Dina Mistry, a postdoctoral fellow at the Institute for Disease Modeling, has conducted cutting-edge work on human interaction networks, and social mixing patterns. That is, she builds careful and detailed simulations of how exactly people interact, to inform public health intervention patterns, all of which are highly germane to the Covid-19 pandemic.

“We don’t know how to model contact patterns, especially in metro areas, and households,” says Mistry. Work like this is central to conversations about contact tracing, the safe reopening of schools, and other central conversations that have arisen during the Covid-19 pandemic. Mistry further suggests it's important "to collect and report on distributions of data, rather than point estimates. For example, if we think that way then maybe we can explore heterogeneity in things like behavior adoption—I want to know more than just the percent of people adopting a behavior, rather what's the distribution of willingness to adopt behaviors, for example, mask wearing, and the covariates that go with it."

Network science and our perilous future

The cases of both Foucault Welles and Mistry demonstrate network science’s fungibility, and the importance of integrating theory with data science, which aid in their ability to describe large, complicated patterns. But the true measure of a field is in what it offers for the future.

Mistry suggests that “network science has the opportunity to separate itself by focusing on what kinds of data we need.” For example, network science highlights the need for information on how households and workplaces are constructed, as these structures are the engines for transmission.
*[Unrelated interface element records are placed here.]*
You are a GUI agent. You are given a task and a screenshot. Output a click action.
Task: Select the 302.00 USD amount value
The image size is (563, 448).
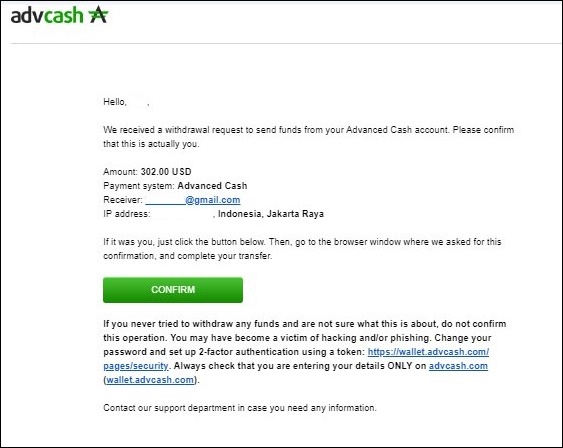pos(166,172)
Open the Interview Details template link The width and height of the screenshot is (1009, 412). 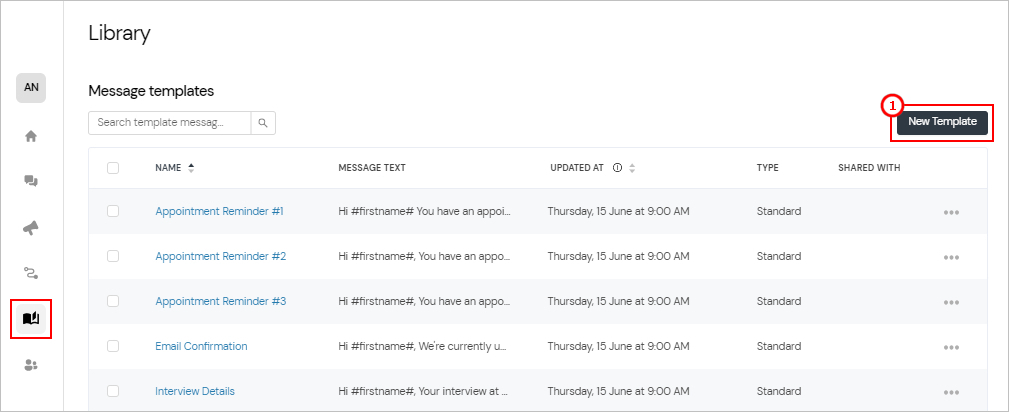coord(195,391)
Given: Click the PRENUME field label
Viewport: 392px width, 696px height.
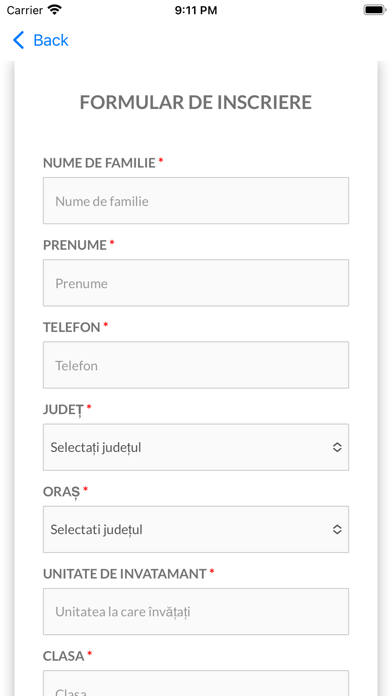Looking at the screenshot, I should pyautogui.click(x=75, y=245).
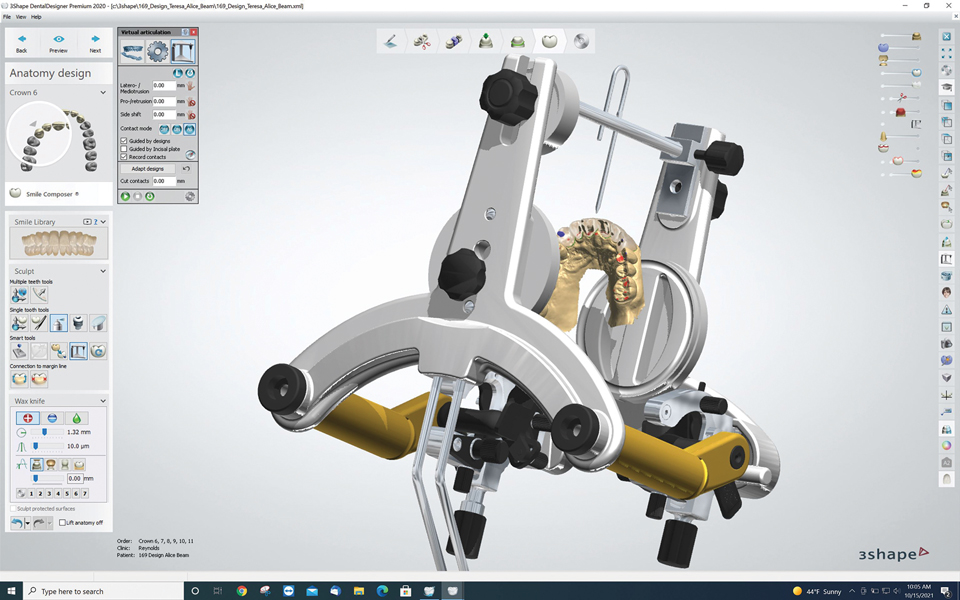The height and width of the screenshot is (600, 960).
Task: Select the green droplet smooth tool
Action: (76, 417)
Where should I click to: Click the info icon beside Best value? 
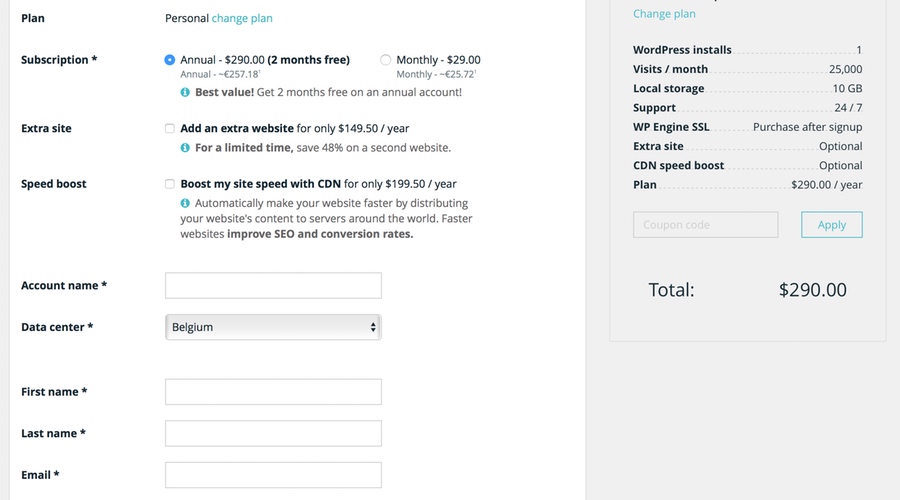coord(185,92)
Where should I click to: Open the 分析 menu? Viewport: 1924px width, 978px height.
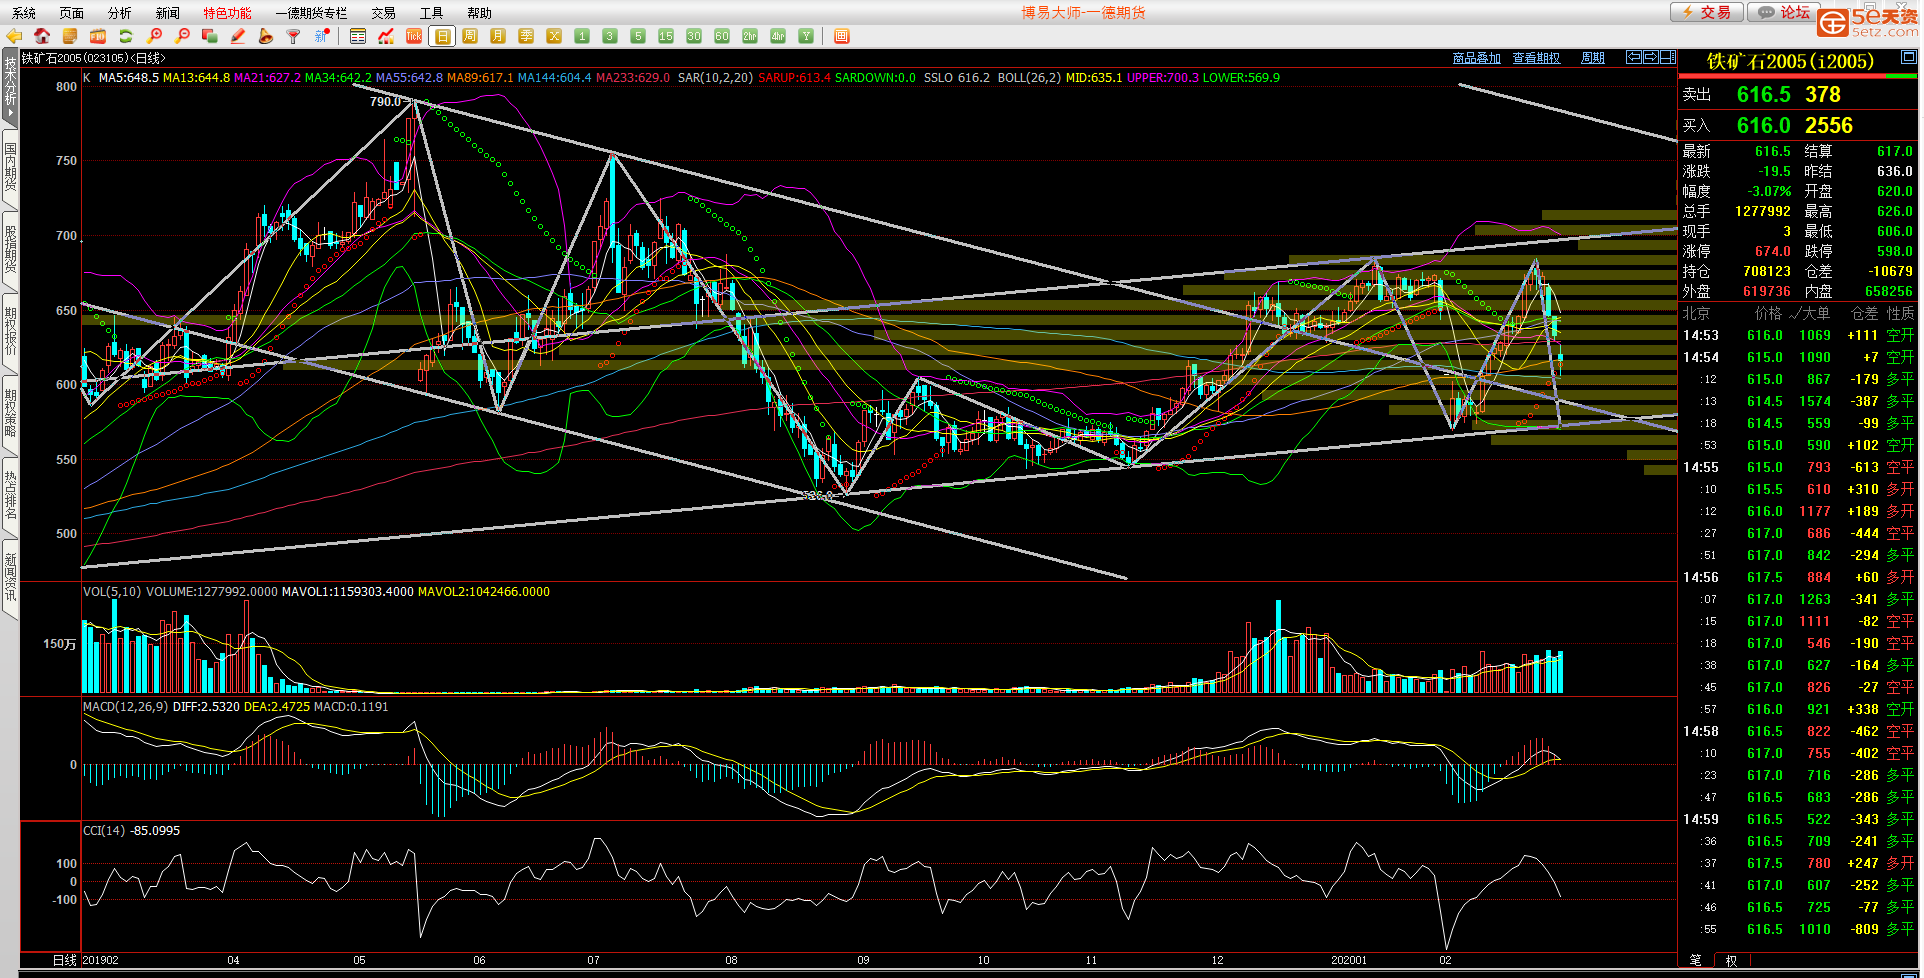(x=119, y=13)
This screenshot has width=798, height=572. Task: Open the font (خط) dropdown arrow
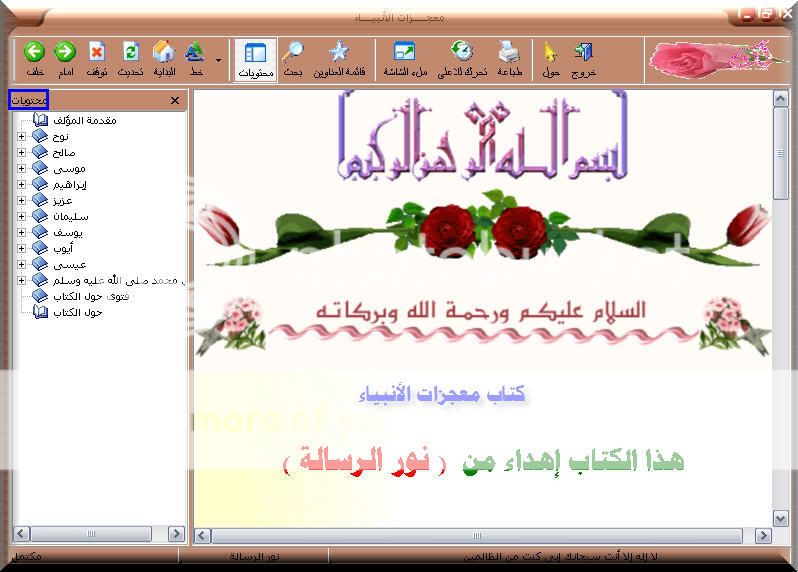click(219, 60)
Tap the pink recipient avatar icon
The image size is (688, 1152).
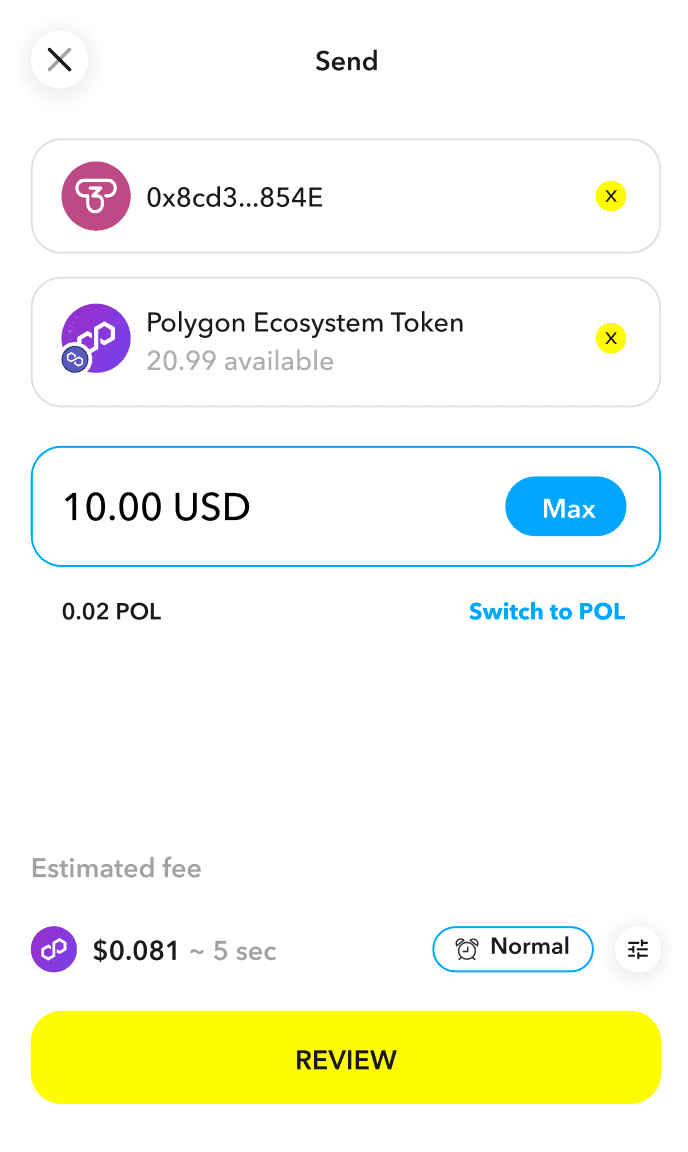coord(96,196)
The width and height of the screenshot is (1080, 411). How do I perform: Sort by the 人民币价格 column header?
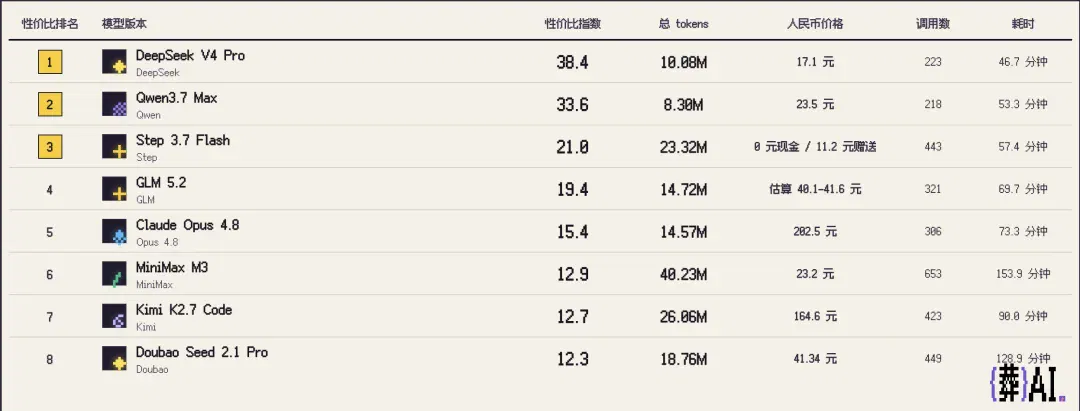click(x=815, y=24)
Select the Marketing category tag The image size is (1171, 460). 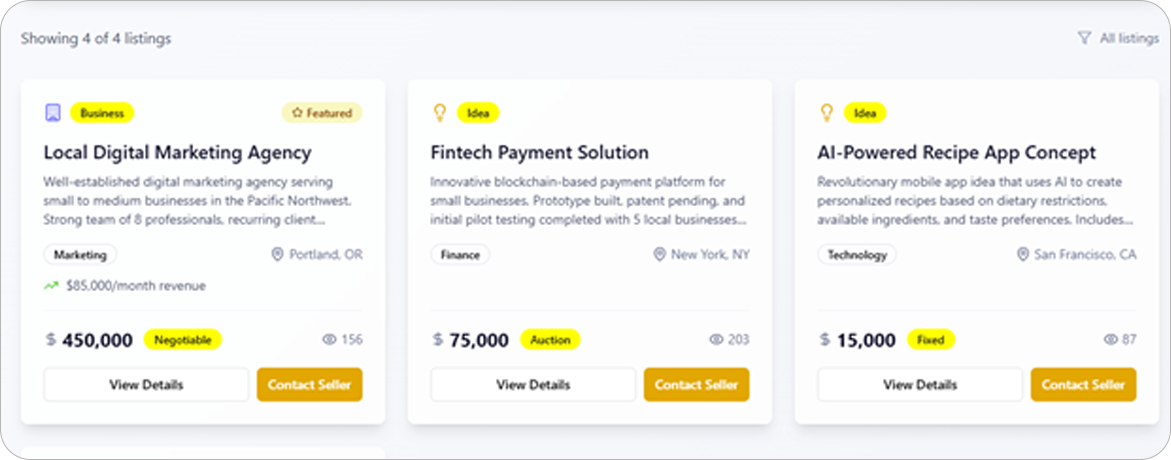pyautogui.click(x=80, y=255)
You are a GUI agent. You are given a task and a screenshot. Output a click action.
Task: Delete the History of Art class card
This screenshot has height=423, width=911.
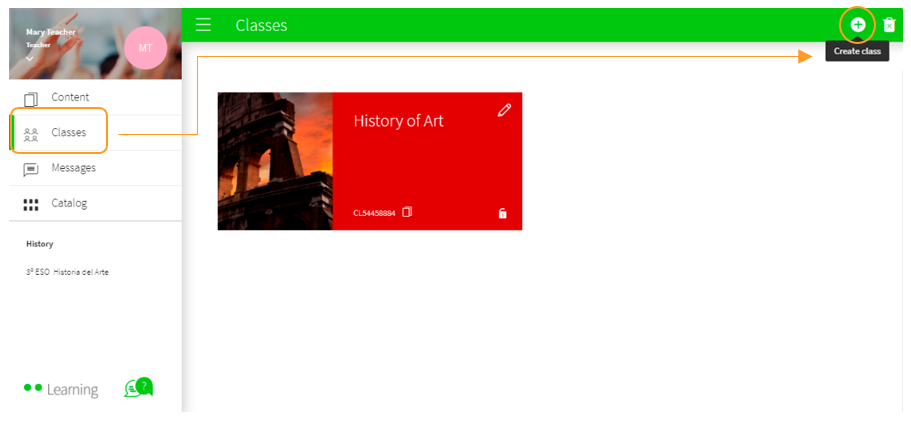tap(502, 213)
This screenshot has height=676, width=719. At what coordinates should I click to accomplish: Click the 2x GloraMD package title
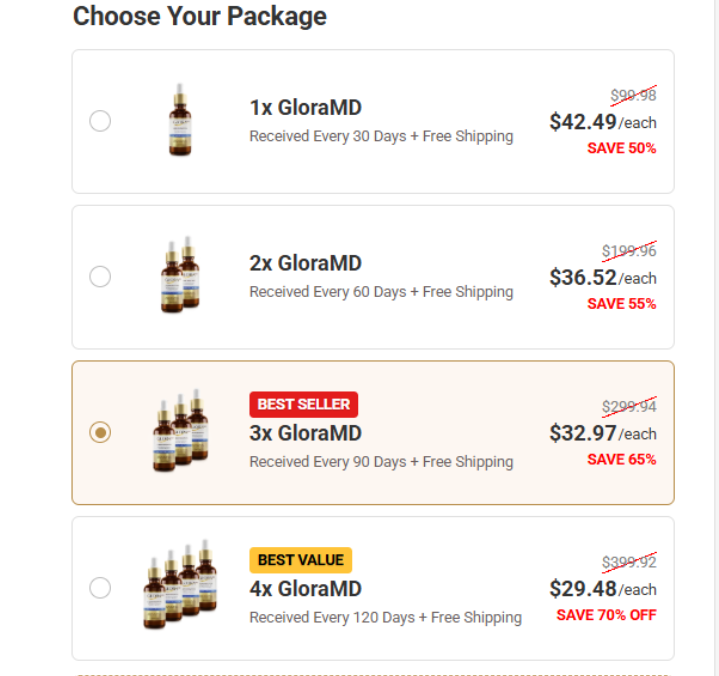click(x=305, y=264)

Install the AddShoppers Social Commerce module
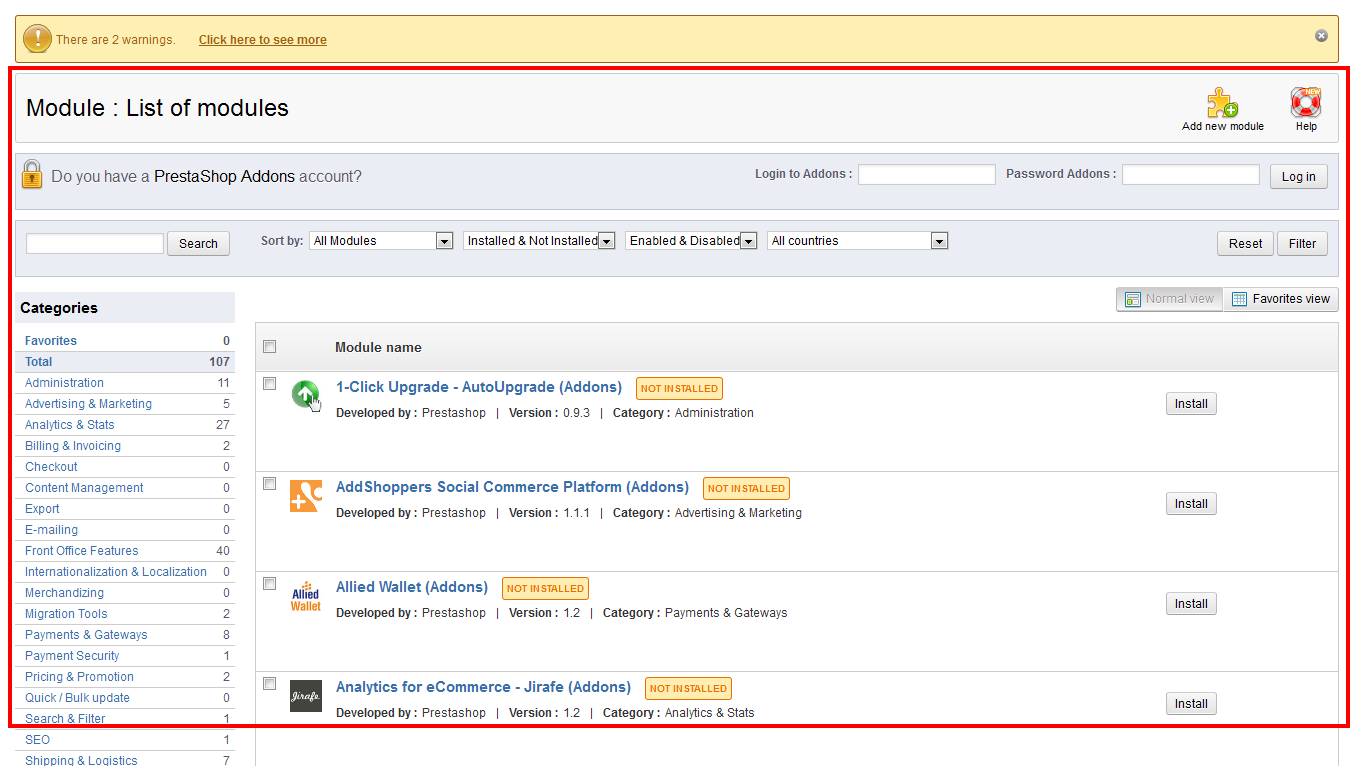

Recent studies have supported this, demonstrating that phenomena like crowding can shape epidemics in cities.

Foucalt Welles hopes that network science can be used to further inform social change in academia: “Is it hard to break down silos, revisit exclusionary practices, and reconsider the foundation of how we run academia? Sure, but network scientists are great at solving complicated interdisciplinary problems. If we can figure out how people make friends, how diseases spread, what makes economies work, and where cancer comes from, I'm confident we can figure out how to set up a more just and inclusive academia too.”

Network science’s ability to connect disciplines might be its greatest attribute. With this comes the ability to adapt and respond to the state of the world, and not only sound intelligent, but deliver tangible insight, even solutions.

In a modern social order that runs on bonds between people and is undermined by corrosive ideologies that drive wedges between them, the science of how we are connected has become a natural language for the world.